The Prime Minister called in a recent speech for a 'renaissance' in local government and an end to 'head-butting' with central government, a tendency he hopes to nail at a meeting with association leaders on Wednesday.

But a leading Conservative local government activist claimed yesterday that the Government's spending limits and capping rules were depriving councils of their independence. The fact that councils raised only 20 per cent of their funding locally was 'obnoxious'.

Many Conservative-controlled shire councils have announced large-scale job losses or cuts in services, while Bill Dixon-Smith, the Conservative chairman of the Association of County Councils, yesterday raised concerns over the whole future of local government.

The capping regime had significantly affected local government's role, Mr Dixon-Smith said during an interview with BBC Television's On the Record. 'In effect, even the level of the council tax is also set by the Government instead of independent local government and that's wrong. It must always be wrong and personally I will always fight against it.'

Local councils now raise only about a fifth of their money from local taxation. Capping rules mean that even this is controlled by the Government.

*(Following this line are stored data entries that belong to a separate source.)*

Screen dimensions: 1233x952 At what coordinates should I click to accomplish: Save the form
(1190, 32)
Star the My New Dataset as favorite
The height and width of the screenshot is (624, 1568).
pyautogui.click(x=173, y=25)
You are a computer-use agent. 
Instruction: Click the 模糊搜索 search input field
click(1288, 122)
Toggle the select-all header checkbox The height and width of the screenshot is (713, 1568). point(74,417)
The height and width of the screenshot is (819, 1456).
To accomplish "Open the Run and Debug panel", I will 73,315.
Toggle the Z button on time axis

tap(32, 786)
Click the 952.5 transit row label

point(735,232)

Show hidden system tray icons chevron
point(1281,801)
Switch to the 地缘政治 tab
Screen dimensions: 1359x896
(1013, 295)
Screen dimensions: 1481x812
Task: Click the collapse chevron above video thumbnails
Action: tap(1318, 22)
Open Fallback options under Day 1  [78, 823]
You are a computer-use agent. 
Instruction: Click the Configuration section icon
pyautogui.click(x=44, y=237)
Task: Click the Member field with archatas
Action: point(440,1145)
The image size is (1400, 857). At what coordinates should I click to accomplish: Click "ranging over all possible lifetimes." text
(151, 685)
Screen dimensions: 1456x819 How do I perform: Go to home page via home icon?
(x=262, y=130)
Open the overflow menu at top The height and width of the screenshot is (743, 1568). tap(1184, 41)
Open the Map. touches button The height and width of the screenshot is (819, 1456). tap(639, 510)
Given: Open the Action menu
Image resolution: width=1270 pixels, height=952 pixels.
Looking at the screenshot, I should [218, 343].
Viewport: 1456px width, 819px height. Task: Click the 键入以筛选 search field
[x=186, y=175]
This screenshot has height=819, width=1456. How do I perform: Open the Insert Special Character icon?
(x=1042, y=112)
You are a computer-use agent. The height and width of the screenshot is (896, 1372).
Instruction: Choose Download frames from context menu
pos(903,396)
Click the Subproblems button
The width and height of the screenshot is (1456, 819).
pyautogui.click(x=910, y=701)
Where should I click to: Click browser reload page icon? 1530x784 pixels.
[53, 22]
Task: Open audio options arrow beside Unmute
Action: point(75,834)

Mr Dixon-Smith said: 'The man who pays the piper calls the tune. The Government is paying up all the money. They're saying we have an absolute right to say what should happen.

'I find that obnoxious. The purpose of local government is to judge what is necessary locally and do it. But at the moment I don't think they have the independence that I think we ought to have.'

Mr Dixon-Smith's comments augur badly for the 6 May county council elections, but John Redwood, the local government minister, insisted Mr Dixon-Smith agreed with a great deal that the Government was doing. Some district councils had set zero council taxes, he said. 'The big difference . . . lies in the attitude in the past towards borrowing and expansion of services,' Mr Redwood said.

'Whether they've done it recklessly or sensibly. Some councils have gone on borrowing year after year. They've never had good years in which they've repaid borrowings.'

Mr Redwood pointed to Tory- controlled Hampshire County Council. 'Hampshire don't get a great deal of grant by national average standards, but this year they are setting the lowest council tax as from April and they are hiring 900 extra people.'

Mike Grealy, finance under- secretary of the Tory-controlled association, said Goverment was not only deciding spending levels, but also how money was spent.

'At a stroke, the Secretary of State for Education decided that further education should be run from the centre. There was no prior discussion, no White Paper.'

Mr Grealy said that all but a handful of the 39 counties would have to introduce budget cuts this year.